After a couple of days in Bangkok, you take a one-hour flight to Trat. The first stop is the fishing village of Ban Nam Chiao, which embodies a sort of confluence of Thai, Chinese and Muslim cultures — or as promotional literature puts it – the “harmony of heritage variety.”

You learn to make a local delicate specialty, tostada-like rice crackers, said to have roots in the Muslim community. On the other hand, lunch includes a variety of seafood dishes displaying Thailand’s well-earned reputation for spice (proving tear-inducingly hot for even the local Thai guides).
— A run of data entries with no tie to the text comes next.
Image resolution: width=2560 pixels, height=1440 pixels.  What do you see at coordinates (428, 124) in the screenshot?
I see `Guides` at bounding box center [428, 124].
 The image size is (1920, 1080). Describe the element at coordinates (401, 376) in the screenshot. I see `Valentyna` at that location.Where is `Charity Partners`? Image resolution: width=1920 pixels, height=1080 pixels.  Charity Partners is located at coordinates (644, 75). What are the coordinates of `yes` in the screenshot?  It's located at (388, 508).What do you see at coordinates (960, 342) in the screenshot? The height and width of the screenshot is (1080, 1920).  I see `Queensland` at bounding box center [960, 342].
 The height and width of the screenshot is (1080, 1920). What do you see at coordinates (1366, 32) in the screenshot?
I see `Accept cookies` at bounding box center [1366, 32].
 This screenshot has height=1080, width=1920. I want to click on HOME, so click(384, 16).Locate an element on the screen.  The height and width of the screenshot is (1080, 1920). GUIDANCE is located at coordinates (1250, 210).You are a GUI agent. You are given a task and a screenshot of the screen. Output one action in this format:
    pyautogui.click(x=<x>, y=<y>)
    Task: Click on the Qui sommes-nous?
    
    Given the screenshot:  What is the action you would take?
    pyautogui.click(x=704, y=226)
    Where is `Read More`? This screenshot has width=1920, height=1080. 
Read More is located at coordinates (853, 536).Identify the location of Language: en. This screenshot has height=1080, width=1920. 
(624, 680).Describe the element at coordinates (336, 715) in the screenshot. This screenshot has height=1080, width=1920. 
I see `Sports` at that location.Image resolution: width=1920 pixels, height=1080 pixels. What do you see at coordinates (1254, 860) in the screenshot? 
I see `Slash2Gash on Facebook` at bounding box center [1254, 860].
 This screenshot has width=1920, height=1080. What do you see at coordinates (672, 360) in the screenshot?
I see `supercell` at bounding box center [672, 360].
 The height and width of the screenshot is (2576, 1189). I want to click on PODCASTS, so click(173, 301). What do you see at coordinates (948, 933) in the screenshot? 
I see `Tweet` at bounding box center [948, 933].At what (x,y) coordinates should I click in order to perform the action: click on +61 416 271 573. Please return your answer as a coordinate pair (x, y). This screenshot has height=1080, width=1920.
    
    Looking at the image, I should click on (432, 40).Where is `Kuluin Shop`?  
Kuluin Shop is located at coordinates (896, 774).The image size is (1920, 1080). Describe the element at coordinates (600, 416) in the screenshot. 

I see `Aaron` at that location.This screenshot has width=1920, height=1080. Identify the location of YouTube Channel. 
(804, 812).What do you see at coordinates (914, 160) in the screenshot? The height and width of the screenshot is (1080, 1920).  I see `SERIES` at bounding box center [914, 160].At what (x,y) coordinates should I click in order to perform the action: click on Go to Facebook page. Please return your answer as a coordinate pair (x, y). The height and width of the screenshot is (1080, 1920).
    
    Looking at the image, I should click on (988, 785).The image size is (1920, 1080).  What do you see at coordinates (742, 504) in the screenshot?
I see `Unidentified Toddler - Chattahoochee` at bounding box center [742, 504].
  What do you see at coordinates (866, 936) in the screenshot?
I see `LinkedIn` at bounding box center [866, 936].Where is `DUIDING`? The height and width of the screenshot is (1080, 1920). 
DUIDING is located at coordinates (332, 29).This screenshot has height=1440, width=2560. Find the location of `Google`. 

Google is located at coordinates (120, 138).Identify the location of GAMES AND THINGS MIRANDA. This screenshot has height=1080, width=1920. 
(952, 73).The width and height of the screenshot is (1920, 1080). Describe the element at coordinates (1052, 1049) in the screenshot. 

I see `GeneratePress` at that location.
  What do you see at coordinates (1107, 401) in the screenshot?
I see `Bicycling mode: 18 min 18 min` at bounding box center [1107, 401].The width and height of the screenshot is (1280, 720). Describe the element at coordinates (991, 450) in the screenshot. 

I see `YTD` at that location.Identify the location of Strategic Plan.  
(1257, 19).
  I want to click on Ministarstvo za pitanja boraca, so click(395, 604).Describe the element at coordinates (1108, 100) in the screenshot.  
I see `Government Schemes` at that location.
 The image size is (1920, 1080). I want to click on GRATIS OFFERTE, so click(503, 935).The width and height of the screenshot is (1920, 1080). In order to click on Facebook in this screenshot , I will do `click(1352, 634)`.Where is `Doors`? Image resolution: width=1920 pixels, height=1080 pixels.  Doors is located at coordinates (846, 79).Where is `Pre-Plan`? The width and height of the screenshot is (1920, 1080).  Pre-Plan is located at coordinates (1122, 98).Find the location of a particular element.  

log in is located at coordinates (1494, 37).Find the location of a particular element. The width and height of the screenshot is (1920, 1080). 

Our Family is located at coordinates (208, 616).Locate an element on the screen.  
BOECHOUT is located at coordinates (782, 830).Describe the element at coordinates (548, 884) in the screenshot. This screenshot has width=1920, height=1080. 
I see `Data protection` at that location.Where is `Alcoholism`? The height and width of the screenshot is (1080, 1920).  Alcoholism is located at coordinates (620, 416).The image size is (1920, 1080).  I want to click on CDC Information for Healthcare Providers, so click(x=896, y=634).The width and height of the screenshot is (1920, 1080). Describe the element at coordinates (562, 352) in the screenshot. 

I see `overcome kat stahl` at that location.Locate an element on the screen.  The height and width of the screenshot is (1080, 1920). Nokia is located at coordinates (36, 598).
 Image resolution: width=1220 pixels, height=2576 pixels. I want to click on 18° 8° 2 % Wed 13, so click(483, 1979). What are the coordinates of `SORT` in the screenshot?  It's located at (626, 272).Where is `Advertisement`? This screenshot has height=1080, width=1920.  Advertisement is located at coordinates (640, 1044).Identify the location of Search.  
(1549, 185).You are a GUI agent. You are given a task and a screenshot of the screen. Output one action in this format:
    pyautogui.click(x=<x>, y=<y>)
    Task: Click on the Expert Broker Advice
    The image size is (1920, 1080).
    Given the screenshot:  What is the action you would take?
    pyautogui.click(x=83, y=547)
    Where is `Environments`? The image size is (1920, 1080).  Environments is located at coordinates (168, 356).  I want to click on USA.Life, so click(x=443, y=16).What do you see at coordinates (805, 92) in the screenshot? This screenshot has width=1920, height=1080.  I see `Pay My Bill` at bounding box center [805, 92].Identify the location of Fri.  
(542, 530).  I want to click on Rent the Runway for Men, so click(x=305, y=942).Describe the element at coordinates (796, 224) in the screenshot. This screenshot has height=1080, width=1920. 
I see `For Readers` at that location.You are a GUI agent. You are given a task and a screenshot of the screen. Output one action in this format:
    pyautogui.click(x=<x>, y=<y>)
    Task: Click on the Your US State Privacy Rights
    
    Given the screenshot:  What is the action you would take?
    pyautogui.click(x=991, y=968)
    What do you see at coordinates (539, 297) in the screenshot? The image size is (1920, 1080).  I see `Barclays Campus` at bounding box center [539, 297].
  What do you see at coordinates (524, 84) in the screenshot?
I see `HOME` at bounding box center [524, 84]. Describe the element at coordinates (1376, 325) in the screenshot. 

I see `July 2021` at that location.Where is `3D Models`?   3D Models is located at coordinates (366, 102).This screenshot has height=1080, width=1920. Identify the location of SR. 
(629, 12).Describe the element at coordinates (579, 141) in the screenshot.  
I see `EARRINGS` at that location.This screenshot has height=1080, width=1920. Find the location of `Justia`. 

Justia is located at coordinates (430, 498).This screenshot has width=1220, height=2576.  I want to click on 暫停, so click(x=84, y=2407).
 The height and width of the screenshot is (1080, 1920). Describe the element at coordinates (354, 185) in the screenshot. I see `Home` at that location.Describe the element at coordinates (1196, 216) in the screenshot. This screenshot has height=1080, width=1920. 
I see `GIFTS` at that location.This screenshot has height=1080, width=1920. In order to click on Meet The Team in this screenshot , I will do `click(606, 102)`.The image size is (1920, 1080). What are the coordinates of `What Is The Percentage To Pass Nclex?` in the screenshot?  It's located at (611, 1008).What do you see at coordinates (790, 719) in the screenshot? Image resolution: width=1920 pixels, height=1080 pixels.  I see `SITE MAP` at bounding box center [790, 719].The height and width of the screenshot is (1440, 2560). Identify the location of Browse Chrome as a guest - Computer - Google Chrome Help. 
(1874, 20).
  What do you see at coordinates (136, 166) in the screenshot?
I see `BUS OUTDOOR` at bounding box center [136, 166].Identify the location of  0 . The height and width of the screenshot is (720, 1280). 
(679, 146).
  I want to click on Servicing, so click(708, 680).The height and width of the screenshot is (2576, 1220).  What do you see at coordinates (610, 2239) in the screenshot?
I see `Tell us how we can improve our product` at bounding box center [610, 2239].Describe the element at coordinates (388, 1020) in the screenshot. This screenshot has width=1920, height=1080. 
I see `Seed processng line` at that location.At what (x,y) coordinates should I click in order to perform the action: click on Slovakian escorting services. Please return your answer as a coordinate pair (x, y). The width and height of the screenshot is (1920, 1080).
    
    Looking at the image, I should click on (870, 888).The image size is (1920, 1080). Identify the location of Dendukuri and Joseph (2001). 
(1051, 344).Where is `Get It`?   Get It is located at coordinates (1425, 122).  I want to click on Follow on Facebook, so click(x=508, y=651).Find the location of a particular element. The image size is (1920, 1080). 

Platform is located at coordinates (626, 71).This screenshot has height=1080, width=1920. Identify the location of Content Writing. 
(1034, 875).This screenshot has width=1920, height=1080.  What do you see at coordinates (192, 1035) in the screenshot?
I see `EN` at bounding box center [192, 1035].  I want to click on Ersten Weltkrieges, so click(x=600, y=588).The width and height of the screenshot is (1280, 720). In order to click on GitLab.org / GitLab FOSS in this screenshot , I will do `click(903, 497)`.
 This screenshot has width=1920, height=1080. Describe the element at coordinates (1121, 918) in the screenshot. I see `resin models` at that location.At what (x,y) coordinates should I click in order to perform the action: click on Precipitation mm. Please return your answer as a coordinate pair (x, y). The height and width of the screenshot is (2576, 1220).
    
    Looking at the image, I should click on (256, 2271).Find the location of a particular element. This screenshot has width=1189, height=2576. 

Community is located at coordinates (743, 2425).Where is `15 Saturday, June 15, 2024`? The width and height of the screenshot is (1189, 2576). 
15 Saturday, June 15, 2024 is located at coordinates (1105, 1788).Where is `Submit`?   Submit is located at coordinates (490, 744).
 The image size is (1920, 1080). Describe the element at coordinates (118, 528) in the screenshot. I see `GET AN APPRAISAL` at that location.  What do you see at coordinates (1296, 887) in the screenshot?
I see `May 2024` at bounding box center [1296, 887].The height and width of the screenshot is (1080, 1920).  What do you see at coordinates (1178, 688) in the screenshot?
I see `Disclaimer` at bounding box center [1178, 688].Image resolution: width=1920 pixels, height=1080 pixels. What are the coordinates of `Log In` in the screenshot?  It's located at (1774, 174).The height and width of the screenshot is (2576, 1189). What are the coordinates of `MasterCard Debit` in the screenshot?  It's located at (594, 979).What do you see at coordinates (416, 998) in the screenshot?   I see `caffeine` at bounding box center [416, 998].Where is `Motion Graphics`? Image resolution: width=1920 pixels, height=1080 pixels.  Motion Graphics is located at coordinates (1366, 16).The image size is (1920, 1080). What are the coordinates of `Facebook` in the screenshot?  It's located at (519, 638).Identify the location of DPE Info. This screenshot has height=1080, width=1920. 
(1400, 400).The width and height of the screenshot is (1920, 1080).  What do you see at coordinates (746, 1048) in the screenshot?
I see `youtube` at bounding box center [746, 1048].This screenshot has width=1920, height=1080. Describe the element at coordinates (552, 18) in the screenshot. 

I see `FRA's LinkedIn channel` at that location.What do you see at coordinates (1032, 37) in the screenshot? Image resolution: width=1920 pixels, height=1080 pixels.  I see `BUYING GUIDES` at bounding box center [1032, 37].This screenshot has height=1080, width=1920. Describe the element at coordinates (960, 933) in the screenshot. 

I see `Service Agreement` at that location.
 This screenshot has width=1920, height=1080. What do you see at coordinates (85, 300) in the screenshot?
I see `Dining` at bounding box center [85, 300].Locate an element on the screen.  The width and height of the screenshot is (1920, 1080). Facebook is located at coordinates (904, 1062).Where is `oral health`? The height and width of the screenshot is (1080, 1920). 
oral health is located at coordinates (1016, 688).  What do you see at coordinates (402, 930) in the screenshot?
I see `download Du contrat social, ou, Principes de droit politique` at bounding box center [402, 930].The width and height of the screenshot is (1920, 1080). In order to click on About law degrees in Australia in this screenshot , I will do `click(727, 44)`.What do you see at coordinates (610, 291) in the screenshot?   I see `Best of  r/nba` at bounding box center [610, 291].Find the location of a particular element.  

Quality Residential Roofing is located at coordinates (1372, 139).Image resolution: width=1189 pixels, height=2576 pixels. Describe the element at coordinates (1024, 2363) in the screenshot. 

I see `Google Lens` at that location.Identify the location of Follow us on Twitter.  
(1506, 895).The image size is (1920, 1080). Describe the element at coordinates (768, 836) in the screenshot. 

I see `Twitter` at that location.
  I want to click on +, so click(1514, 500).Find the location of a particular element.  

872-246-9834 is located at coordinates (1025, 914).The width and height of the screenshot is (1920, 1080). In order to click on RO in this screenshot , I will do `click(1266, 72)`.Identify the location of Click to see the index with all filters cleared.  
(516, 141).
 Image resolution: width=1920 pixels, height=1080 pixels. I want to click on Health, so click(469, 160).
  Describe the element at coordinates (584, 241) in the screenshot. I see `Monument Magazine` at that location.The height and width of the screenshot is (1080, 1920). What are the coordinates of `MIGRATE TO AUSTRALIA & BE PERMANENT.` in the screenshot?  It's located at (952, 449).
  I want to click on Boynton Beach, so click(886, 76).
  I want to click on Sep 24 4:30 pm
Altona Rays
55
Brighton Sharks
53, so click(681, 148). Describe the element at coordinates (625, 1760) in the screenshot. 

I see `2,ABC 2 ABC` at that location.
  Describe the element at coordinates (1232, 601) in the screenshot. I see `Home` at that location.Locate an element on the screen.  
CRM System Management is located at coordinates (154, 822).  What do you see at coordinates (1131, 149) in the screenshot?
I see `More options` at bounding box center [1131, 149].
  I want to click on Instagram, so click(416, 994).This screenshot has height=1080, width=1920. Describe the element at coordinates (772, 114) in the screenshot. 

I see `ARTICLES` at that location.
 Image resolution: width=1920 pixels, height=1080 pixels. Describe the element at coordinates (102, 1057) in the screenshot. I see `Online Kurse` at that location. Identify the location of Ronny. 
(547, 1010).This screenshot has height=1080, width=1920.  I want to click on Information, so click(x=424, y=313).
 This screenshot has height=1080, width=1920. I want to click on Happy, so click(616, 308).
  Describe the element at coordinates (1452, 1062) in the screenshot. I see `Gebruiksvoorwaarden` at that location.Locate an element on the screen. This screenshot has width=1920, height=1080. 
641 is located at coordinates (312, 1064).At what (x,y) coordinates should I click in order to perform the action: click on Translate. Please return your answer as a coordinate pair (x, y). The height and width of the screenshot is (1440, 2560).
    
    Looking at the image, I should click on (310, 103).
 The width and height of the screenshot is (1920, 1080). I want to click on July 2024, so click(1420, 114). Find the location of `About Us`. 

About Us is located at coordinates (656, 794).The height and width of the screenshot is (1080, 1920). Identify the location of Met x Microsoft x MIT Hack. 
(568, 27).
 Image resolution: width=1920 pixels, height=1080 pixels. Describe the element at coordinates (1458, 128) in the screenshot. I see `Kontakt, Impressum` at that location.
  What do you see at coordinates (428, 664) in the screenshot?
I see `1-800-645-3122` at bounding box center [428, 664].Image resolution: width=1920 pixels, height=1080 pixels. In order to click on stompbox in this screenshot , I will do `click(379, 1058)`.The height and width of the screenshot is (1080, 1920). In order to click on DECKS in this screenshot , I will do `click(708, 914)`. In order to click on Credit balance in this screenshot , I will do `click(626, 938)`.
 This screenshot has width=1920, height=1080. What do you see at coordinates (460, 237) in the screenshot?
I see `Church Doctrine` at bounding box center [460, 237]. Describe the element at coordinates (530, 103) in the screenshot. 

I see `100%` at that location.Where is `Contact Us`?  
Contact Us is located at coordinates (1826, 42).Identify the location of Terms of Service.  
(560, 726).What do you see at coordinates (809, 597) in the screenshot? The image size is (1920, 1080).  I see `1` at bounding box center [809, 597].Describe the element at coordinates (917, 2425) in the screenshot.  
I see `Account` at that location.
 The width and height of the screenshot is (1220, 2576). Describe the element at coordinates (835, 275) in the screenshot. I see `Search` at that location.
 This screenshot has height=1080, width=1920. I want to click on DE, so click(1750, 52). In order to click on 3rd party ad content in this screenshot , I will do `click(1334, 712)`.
You can cruise on speedboats among the province’s islands to spend some lounge time on its beaches. Considerably less “touristy” by westerners than those in Phuket, but not under the radar either. Sunburned groups throng the main walkway on Koh Chang keeping the massage parlors, souvenir shops and bars full, while the myriad boats shuttling among the various Trat islands keep the designated snorkeling sites full.

On the fishing village of Ban Salak Kok on the island of Koh Chang, you can view the locals prepare planters (made of plastic pipes, wire, and concrete) that replenish the area’s coral, damaged in decades past but on the rebound thanks to such restoration efforts.

It seems that Thailand does have a lot of lessons left for us to learn.